O mito da pureza da água engarrafada
Nos últimos anos, o consumo de água engarrafada cresceu exponencialmente, impulsionado pela crença de que é mais limpa e segura do que a água da torneira. No entanto, uma nova pesquisa está desafiando essa ideia. Um estudo realizado por cientistas do Weill Cornell Medicine, no Catar, publicado na revista BMJ Global Health, identificou substâncias potencialmente perigosas em até 78% das amostras analisadas.
Os pesquisadores destacam que, embora quase 2 bilhões de pessoas no mundo dependam da água engarrafada devido à falta de acesso à água potável segura, em muitos lugares o consumo é motivado mais pelo marketing e pela conveniência do que por uma necessidade real. Mas será que vale a pena?
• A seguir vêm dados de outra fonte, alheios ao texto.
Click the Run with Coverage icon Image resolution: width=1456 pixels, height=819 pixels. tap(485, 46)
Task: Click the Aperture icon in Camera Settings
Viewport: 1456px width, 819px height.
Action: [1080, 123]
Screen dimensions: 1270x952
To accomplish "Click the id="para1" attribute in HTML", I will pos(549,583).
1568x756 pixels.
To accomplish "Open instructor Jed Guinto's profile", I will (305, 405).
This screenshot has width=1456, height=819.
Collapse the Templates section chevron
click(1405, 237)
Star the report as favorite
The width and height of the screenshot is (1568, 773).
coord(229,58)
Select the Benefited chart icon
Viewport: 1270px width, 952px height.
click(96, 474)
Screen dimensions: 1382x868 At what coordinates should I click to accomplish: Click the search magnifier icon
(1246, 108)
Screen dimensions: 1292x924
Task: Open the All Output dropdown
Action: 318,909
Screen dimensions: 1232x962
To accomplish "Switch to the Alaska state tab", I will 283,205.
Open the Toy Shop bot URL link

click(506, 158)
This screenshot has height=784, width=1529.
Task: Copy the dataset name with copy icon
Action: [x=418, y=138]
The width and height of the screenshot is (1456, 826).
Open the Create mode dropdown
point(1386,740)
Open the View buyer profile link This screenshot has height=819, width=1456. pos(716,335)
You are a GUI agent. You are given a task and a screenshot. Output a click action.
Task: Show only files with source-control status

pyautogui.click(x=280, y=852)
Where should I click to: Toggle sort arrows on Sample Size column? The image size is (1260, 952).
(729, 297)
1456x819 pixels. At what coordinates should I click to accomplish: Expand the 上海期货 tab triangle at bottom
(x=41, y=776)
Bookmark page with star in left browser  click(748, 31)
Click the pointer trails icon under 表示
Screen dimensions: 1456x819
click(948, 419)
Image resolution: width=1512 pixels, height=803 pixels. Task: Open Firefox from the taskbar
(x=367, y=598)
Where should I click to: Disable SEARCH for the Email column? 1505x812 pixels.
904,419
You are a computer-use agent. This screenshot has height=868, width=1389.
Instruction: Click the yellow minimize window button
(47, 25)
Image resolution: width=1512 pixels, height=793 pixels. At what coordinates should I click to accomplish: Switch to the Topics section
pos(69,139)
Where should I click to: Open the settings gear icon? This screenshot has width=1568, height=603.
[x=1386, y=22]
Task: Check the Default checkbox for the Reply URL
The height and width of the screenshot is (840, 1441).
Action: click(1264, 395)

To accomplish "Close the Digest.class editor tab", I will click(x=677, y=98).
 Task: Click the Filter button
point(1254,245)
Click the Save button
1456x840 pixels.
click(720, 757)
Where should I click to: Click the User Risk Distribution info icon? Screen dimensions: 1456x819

Os contaminantes invisíveis
Um dos achados mais preocupantes do estudo é a presença de contaminantes invisíveis na água engarrafada. Entre os principais estão os microplásticos, os ftalatos e o bisfenol A (BPA). Essas substâncias provêm dos materiais plásticos das garrafas e podem se infiltrar na água ao longo do tempo, especialmente quando expostas ao calor ou armazenadas por períodos prolongados.
- Microplásticos: Estudos anteriores já apontavam que muitas marcas de água engarrafada contêm microplásticos, que podem ser ingeridos e permanecer no organismo.
- Ftalatos: Compostos químicos usados para tornar o plástico mais flexível, eles são associados a distúrbios hormonais.
- Bisfenol A (BPA): Conhecido por seus efeitos prejudiciais ao sistema endócrino, esse composto pode afetar a saúde reprodutiva e aumentar o risco de doenças metabólicas.
Embora os níveis desses contaminantes possam variar, a exposição crônica a eles levanta sérias preocupações para a saúde pública.
O impacto ambiental e econômico
O problema não se limita à saúde. A produção e o descarte de garrafas plásticas representam um impacto ambiental significativo.
- Resíduos plásticos: Milhões de toneladas de garrafas plásticas são descartadas anualmente, com grande parte delas indo parar nos oceanos e em aterros sanitários.
- Emissões de carbono: O transporte de água engarrafada contribui para a emissão de gases de efeito estufa, agravando as mudanças climáticas.
- Custo elevado: A água engarrafada pode custar até 2.000 vezes mais do que a água da torneira, o que representa um gasto desnecessário para consumidores que já têm acesso a uma fonte potável segura.
Além disso, quando expostas ao sol ou armazenadas por muito tempo, as garrafas plásticas liberam ainda mais contaminantes, agravando os riscos.
Qual a melhor alternativa?
Diante dessas evidências, especialistas recomendam que, sempre que possível, se dê preferência à água da torneira filtrada. Em locais onde a qualidade da água potável é confiável, essa opção é mais segura, econômica e ambientalmente sustentável.
Opções como filtros de carvo ativado e sistemas de purificação são alternativas viáveis para melhorar a qualidade da água da torneira. Além disso, garrafas reutilizáveis feitas de materiais seguros, como aço inoxidável ou vidro, ajudam a reduzir o impacto ambiental.
A crença de que a água engarrafada é sempre mais segura do que a da torneira é, em grande parte, um mito construído pelo marketing. Os riscos à saúde e ao meio ambiente exigem uma reflexão séria sobre seu consumo. Optar por alternativas mais sustentáveis pode ser uma decisão inteligente para a saúde, o bolso e o planeta.